Mont St. Clair opens two more stores in Korea

Mont St. Clair opens two more stores in Korea

Until a few weeks ago, dessert fiends who wanted to taste Mont St. Clair’s famous cakes could only find them at the Japanese brand’s first overseas outpost in Seoul’s Banyan Tree Club and Spa.

Now, one can find them at two more locations in Korea.

Mont St. Clair’s two new Korean outlets sell around 100 varieties of desserts, pastries and bread. (Mont St. Clair Korea)

Mont St. Clair’s second overseas boutique launched on Aug. 11 at Hyundai Department Store’s Coex branch, and the third outlet opened on Aug. 21 at the department store’s brand new Pangyo location.

“In September, a shop inside Hyundai Department Store’s Apgujeong branch is also slated to open,” said Mont St. Clair Korea’s bakery business team assistant manager Han Hye-kyoung.

With the launch of a second and third store and an impending fourth location, Korea now has more outlets than Japan, where the first and, until recently, only store opened in Tokyo’s Jiyugaoka in 1998, Han said.

Until the first Korean outlet launched at the Banyan Tree Club and Spa last December, the Jiyugaoka-based flagship was Mont St. Clair’s sole shop for over a decade.

That solitary store attracted a loyal following of locals as well as tourists from around the world who came to taste owner-chef Hironobu Tsujiguchi’s creations, including his award-winning C’est La Vie cake, still Mont St. Clair’s top-selling dessert.

Before he launched Mont St. Clair, Tsujiguchi amassed eight prominent awards for his creations, including top honors for the sugar sculpture section at the world-renowned Coup du Monde de la Patisserie competition in 1997.

Tsujiguchi, often called a genius, went on to launch 11 more dessert brands in Japan.

By the time Mont St. Clair launched in Korea, it was a brand with a formidable owner-chef and an equally formidable lineup of cakes, pastries and bread.

The lineup is not simply formidable by reputation, there are around 130 varieties sold at the Banyan Tree outlet and around 100 varieties at both the COEX and Pangyo shops, making for a wide and extensive range of vibrant and toothsome sweets, pastries and breads to pick and choose from.

In addition to the famed C’est La Vie, Mont St. Clair is also known for its namesake cake, a toasted, caramelized nut-encrusted confection that marries beautifully with its buttercream-Italian meringue mocha center.

“We have a chocolate hazelnut ganache and biscuit joconde center,” Han said, explaining how the dessert achieves its various textures with a crust, a base and a center.

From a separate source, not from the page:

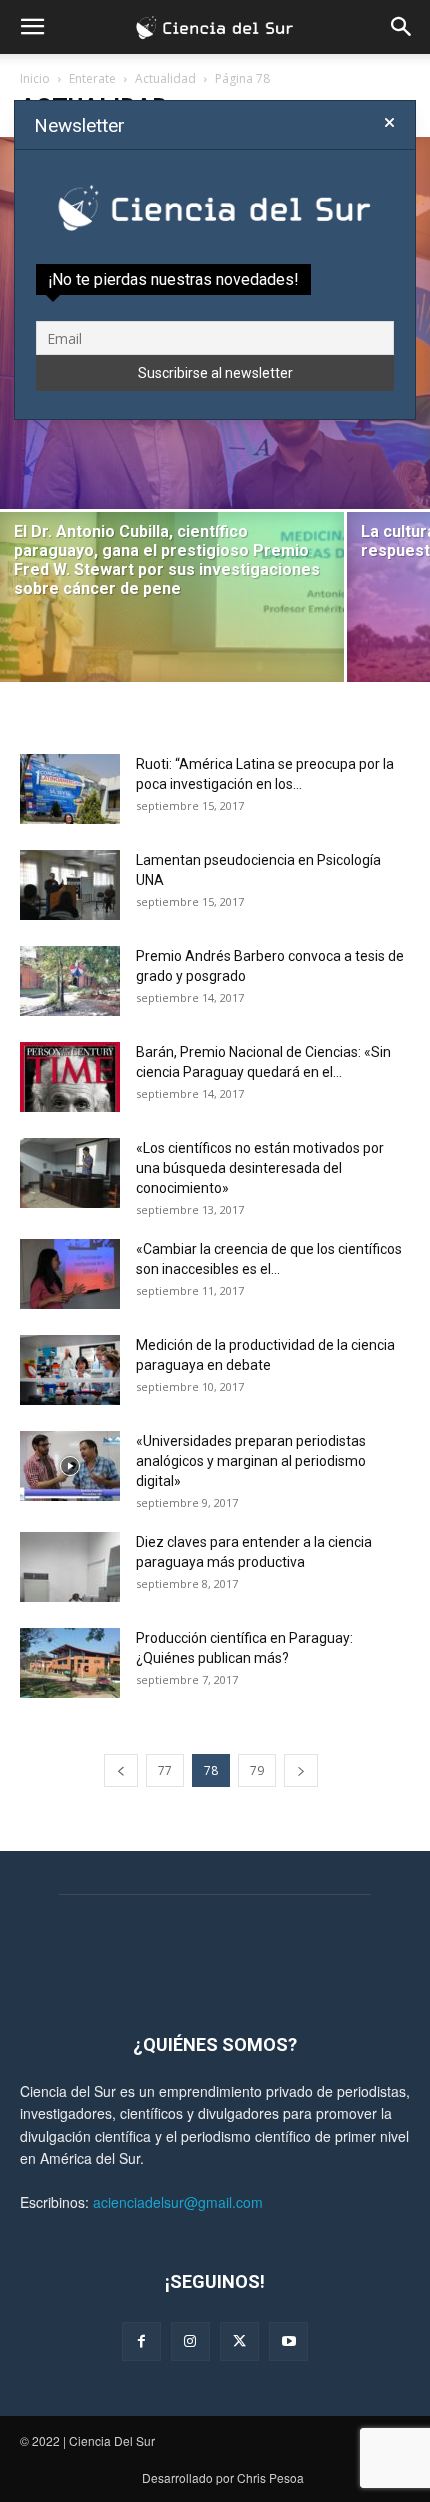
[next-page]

That lovely juxtaposition of utterly soft mousse and that element of crunch works wonderfully as well in other cakes like Mont St. Clair’s Nonette, where caramel-infused chocolate mousse and caramel-infused ganache are paired with the crisp crunch of paper-thin feuilletine flakes mixed with dark chocolate.

There is the millefeuille fraise, where an utterly thick custard — Han says the secret lies in the butter — fresh strawberries and a layer of rhubarb jam are sandwiched around thin, butter layers of puff pastry.

Bread, too, is beautifully executed, from the supple, soft and thick cushiony slices of toast bread — fashioned, Han revealed, with plenty of fresh cream sourced from Hokkaido — to the marron chocolat, a baton of bread, baguette-like in texture, filled with chestnuts and white chocolate.

This sweet snack is an exercise in balance, the meaty sweetness of the chestnuts, the even sweeter richness of the white chocolate, all balanced by the crisp-crusted nutty bread encasing the filling.

One will also find a creation fashioned from black tea that is exclusive to Korea and not available in Japan, said Han.

The Mont St. Clair Korea ( outlet in Hyundai Department Store’s COEX branch is located on the basement floor; single portion cakes cost 7,000 won to 8,000 won at the COEX shop.